··· Data under study ···

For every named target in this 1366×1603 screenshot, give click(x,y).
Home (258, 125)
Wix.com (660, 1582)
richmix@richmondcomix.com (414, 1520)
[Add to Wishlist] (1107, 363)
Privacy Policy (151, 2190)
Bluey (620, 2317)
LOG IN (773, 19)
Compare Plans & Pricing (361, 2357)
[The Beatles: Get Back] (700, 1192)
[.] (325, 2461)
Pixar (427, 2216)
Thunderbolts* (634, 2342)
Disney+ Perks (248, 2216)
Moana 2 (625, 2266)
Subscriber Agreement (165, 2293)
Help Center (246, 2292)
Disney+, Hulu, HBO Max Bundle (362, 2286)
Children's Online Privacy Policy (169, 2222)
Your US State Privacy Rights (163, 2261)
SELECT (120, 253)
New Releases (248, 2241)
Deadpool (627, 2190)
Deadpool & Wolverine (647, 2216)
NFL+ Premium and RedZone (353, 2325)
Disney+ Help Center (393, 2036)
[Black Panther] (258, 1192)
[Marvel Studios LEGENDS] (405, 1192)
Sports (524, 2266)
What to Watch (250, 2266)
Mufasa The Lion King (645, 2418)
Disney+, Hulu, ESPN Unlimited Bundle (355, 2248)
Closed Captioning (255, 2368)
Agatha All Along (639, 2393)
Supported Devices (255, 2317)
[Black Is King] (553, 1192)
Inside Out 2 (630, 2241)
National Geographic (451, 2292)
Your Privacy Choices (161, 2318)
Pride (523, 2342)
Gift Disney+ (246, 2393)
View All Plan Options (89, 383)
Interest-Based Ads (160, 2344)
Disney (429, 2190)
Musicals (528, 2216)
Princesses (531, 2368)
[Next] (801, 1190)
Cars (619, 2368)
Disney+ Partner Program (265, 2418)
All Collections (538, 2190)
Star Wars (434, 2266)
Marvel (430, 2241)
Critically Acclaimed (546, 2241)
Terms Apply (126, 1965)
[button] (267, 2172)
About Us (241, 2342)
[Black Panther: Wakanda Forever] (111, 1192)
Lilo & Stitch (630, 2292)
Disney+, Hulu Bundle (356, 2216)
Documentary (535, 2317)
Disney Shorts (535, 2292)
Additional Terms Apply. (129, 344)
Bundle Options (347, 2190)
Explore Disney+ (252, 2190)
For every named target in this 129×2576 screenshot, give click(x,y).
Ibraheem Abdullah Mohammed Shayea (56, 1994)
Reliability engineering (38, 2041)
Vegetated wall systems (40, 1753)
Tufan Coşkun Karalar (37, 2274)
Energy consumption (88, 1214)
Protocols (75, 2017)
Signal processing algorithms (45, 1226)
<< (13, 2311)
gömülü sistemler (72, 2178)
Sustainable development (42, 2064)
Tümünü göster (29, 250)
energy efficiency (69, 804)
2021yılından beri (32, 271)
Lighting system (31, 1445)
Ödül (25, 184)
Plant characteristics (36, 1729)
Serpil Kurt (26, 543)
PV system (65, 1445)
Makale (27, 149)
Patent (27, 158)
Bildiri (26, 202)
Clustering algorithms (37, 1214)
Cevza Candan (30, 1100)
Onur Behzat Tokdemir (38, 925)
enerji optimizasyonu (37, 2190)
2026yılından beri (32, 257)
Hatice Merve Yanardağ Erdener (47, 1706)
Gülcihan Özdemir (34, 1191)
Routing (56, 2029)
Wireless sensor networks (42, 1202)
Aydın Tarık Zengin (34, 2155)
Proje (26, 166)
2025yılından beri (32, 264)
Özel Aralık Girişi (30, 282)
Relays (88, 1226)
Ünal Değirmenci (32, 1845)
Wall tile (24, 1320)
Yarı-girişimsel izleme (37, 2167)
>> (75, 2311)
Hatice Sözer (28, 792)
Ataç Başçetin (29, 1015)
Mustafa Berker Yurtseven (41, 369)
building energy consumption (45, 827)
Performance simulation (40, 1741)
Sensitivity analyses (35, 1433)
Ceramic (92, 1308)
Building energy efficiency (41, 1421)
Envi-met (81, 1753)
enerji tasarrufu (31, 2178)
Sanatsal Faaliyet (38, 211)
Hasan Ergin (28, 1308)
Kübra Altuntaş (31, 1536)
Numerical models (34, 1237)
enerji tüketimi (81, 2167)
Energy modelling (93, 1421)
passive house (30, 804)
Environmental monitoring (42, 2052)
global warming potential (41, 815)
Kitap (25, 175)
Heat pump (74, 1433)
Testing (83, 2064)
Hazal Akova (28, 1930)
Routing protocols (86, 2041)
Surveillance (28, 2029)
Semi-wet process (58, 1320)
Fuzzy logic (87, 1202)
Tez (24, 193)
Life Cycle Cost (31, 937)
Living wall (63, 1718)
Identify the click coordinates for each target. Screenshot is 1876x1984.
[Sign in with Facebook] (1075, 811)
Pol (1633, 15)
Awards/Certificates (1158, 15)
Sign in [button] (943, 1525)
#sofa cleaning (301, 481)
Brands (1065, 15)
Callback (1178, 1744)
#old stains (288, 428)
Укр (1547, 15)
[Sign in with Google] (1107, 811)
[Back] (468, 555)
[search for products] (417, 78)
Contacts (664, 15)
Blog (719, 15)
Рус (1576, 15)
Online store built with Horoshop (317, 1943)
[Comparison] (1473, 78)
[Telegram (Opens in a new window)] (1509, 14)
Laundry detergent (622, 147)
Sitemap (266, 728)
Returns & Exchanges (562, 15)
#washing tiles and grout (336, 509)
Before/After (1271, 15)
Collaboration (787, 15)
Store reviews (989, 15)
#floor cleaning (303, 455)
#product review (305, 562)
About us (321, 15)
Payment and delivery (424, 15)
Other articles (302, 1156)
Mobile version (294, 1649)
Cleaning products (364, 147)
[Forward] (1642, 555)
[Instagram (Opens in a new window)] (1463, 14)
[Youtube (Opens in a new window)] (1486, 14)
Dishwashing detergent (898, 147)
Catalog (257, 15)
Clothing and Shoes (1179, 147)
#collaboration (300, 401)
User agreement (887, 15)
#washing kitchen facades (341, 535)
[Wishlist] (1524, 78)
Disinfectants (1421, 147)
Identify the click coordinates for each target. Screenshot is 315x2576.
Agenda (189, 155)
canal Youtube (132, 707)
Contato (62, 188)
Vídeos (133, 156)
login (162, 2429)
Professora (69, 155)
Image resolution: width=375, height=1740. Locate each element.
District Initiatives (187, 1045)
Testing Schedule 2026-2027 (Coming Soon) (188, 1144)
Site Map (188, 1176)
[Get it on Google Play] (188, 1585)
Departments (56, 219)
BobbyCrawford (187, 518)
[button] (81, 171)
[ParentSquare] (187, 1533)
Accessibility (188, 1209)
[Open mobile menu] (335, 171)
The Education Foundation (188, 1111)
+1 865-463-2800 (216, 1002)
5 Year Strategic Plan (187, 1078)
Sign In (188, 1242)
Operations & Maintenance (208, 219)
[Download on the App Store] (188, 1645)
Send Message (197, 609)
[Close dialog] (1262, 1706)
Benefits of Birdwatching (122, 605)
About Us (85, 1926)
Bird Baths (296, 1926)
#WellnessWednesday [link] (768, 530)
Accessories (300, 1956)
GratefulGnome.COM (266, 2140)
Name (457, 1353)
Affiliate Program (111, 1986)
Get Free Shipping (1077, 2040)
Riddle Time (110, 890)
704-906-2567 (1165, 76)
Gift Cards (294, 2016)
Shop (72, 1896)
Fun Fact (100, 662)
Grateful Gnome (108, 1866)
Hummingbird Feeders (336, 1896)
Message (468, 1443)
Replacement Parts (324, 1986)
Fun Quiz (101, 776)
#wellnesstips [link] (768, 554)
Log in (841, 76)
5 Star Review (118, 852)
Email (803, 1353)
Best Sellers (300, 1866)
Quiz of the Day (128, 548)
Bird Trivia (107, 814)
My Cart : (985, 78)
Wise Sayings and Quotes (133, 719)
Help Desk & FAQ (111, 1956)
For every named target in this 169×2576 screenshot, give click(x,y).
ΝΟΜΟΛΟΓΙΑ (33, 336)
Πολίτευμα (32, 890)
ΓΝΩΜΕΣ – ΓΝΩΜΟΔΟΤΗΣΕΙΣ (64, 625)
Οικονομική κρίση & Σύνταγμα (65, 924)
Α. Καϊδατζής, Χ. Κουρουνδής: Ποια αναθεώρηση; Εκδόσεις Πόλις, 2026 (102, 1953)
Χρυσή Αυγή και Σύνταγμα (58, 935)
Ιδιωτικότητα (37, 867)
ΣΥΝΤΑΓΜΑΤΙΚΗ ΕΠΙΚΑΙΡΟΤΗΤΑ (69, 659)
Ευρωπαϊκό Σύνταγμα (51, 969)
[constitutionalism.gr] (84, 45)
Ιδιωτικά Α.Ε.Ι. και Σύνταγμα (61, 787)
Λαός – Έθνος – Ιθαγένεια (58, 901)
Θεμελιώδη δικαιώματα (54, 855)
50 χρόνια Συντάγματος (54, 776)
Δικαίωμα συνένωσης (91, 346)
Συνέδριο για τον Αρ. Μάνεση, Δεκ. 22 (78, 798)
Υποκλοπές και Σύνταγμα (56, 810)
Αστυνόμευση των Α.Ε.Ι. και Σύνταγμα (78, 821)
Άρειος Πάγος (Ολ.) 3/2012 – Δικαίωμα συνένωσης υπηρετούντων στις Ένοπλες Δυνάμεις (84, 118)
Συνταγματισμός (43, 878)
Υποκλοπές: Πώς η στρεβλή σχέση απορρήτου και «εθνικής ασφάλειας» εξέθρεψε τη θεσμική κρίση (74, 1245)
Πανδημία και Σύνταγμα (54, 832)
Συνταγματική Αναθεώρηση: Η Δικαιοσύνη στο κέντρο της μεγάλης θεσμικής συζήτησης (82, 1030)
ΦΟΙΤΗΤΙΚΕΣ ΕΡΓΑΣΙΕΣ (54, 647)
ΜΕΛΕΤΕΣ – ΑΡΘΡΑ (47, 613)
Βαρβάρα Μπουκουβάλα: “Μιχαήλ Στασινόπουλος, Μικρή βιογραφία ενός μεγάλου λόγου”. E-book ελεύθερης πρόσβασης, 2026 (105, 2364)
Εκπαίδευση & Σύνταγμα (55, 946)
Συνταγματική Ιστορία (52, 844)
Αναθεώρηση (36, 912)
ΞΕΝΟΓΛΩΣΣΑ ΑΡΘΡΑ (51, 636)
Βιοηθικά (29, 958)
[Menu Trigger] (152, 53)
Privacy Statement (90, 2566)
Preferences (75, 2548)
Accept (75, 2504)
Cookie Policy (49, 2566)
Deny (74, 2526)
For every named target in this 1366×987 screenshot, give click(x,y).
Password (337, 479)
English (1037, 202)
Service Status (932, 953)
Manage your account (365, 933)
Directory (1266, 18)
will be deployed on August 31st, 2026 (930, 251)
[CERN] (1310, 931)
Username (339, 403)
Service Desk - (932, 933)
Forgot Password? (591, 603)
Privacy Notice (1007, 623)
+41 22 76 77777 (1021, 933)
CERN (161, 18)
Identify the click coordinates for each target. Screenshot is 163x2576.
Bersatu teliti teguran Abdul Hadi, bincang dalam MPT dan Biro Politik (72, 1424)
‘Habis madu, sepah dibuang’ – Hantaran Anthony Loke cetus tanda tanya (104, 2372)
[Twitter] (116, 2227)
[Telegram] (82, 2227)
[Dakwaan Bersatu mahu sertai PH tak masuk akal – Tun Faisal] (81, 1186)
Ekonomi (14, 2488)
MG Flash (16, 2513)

···

> [Problem to solve] Once you reach the line containing "Marvel (430, 2241)", include it and stop; until then, reproduce each line of the listing from its start exactly.

> [Exercise result]
For every named target in this 1366×1603 screenshot, give click(x,y).
Home (258, 125)
Wix.com (660, 1582)
richmix@richmondcomix.com (414, 1520)
[Add to Wishlist] (1107, 363)
Privacy Policy (151, 2190)
Bluey (620, 2317)
LOG IN (773, 19)
Compare Plans & Pricing (361, 2357)
[The Beatles: Get Back] (700, 1192)
[.] (325, 2461)
Pixar (427, 2216)
Thunderbolts* (634, 2342)
Disney+ Perks (248, 2216)
Moana 2 (625, 2266)
Subscriber Agreement (165, 2293)
Help Center (246, 2292)
Disney+, Hulu, HBO Max Bundle (362, 2286)
Children's Online Privacy Policy (169, 2222)
Your US State Privacy Rights (163, 2261)
SELECT (120, 253)
New Releases (248, 2241)
Deadpool (627, 2190)
Deadpool & Wolverine (647, 2216)
NFL+ Premium and RedZone (353, 2325)
Disney+ Help Center (393, 2036)
[Black Panther] (258, 1192)
[Marvel Studios LEGENDS] (405, 1192)
Sports (524, 2266)
What to Watch (250, 2266)
Mufasa The Lion King (645, 2418)
Disney+, Hulu, ESPN Unlimited Bundle (355, 2248)
Closed Captioning (255, 2368)
Agatha All Along (639, 2393)
Supported Devices (255, 2317)
[Black Is King] (553, 1192)
Inside Out 2 (630, 2241)
National Geographic (451, 2292)
Your Privacy Choices (161, 2318)
Pride (523, 2342)
Gift Disney+ (246, 2393)
View All Plan Options (89, 383)
Interest-Based Ads (160, 2344)
Disney (429, 2190)
Musicals (528, 2216)
Princesses (531, 2368)
[Next] (801, 1190)
Cars (619, 2368)
Disney+ Partner Program (265, 2418)
All Collections (538, 2190)
Star Wars (434, 2266)
Marvel (430, 2241)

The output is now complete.